Prosegui il commento sullo spot con il padre e la figlia Arianna, riportato più sotto, continuando dopo la sua ultima frase.

### Estratto fornito
------------------------------

In un paese in cui l’idealizzazione verso le figure genitoriali è a tempo indeterminato, in cui l’iperpresenza invischiante di mamma e papà inizia dalla prima ecografia e si estende verso un bel fine pena mai ecco Arianna, uno spiraglio di luminosa e anacronistica lust for life.

Però papà non ci sta. “Ma come? Non stai bene qui?” chiede col cuore spezzato. “Si certo”, risponde lei “ma voglio farmi la mia vita”.

Batti 5 Arianna.

Ma se in un paese normale la notizia di un figlio che vuole emanciparsi sarebbe accolta come cosa lieta nel qui ed ora della cultura italiana è il preludio del disastro.

Vediamo un padre disperato litigare con la moglie, possiamo solo immaginare quel che si dicono ma c’è da scommettere che il tono sia vagamente recriminatorio.

Poi i genitori vanno a fare la spesa e lì la trovata: compriamo una carota!

A che servirà questa carota? Lo scopriamo presto: a simulare un karaoke, durante il quale, questo contrito padre dedicherà alla figlia una canzone dal significato piuttosto enigmatico “ti lascio una canzone per quando avrai freddo, fame e sete…” terminando con un “fai la tua vita amore mio”

Ora, lo spot in questione ha evidentemente un obiettivo conciliatorio tra un padre innamorato della figlia quanto preoccupato per l’ostilità del mondo e la suddetta, che, c’è da ammettere, non si lascia scoraggiare nei suoi propositi e mantiene il punto fino alla fine.

Mi chiedo però se in un momento così inedito come quello che stiamo vivendo in cui un’intera generazione (forse 2) fatica a trovare il proprio posto nel mondo causando conseguenze drammatiche nella psiche di questi giovani la scelta del focus sul genitore-che-non-riesce-a-separarsi sia quella più adeguata.

------------------------------

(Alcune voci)
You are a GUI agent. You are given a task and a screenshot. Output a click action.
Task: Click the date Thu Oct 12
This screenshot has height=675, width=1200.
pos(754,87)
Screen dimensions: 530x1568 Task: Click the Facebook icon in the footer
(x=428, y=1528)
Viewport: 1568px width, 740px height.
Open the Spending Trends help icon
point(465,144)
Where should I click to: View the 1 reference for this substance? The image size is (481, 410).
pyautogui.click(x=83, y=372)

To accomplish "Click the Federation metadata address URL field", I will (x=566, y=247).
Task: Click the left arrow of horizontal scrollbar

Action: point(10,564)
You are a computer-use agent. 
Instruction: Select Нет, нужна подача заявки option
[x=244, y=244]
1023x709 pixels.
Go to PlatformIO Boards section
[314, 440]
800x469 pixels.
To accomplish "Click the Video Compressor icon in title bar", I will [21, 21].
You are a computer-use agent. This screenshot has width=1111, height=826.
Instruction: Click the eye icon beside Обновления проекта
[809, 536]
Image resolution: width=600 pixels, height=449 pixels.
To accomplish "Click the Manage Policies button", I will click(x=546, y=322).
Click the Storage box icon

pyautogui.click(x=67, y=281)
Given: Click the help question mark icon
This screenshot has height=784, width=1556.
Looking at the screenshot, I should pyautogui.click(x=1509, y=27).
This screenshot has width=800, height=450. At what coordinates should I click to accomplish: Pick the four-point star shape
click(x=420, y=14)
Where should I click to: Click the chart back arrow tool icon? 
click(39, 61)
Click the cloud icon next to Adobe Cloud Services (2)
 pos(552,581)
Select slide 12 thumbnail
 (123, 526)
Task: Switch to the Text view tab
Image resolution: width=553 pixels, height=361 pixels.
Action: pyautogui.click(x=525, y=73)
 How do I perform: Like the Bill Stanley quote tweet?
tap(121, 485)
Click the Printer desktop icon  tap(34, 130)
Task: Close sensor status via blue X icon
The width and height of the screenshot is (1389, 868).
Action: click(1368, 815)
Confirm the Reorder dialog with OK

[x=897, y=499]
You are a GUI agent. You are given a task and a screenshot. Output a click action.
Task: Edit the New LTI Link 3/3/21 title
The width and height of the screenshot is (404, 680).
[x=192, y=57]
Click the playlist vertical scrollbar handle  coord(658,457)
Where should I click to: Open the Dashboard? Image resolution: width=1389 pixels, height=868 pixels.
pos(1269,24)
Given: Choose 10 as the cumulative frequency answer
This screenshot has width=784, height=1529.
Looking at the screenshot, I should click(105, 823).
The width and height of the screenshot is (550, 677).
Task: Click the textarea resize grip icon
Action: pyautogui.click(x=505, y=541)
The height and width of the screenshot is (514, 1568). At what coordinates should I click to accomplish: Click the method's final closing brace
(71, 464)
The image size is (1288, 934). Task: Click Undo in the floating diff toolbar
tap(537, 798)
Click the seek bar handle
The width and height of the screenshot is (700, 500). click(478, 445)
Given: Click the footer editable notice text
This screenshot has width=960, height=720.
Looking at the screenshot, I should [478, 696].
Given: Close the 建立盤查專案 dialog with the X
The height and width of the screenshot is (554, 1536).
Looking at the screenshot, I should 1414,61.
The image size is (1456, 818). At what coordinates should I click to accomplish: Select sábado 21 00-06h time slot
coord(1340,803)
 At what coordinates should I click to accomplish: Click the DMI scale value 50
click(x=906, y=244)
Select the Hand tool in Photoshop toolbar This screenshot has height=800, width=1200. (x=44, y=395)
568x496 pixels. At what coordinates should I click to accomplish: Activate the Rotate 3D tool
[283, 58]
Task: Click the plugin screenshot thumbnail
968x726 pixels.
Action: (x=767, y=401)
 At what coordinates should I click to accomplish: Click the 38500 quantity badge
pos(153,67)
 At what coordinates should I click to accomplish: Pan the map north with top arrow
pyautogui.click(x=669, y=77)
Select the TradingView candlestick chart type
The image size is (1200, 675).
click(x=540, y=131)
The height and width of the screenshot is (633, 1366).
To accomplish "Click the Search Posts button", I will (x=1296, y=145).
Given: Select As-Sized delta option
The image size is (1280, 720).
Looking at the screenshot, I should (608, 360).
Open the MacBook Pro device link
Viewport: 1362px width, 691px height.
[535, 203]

------------------------------

### Risultato atteso
Qui si vede una figlia accompagnare un padre ben poco collaborativo alla separazione. Che tra l’altro riesce giusto un po’ ad elaborare solo tramite un movimento regressivo (mentre canta si vedono immagini della figlia da piccola).

Il futuro di Arianna non è pensabile. Non c’è un padre che accompagna una figlia in un giusto e fisiologico passaggio evolutivo di crescita. Cosa di cui avrebbero tanto bisogno i ragazzi oggi.

C’è un padre che soffre, per qualcosa di cui invece dovrebbe essere felice (felicità agrodolce magari ma pur sempre una felicità), e noi tutti ad empatizzare con lui, col suo dolore.

Ma non voglio essere cinica. Un figlio che cresce e va per la sua strada un po’ ci fa soffrire. Ci mette direttamente faccia a faccia col tempo che passa, col fatto che non siamo più indispensabili come invece siamo stati in tempi più antichi.

Il fatto è che il nostro dolore non può essere il centro del discorso. Esiste, ne prendiamo atto, pure noi genitori siamo persone ci mancherebbe, ma non sono nostri figli a doversene fare carico, magari cantando con una carota in mano per soddisfare il nostro desiderio di riportarli per un attimo ad essere bambini.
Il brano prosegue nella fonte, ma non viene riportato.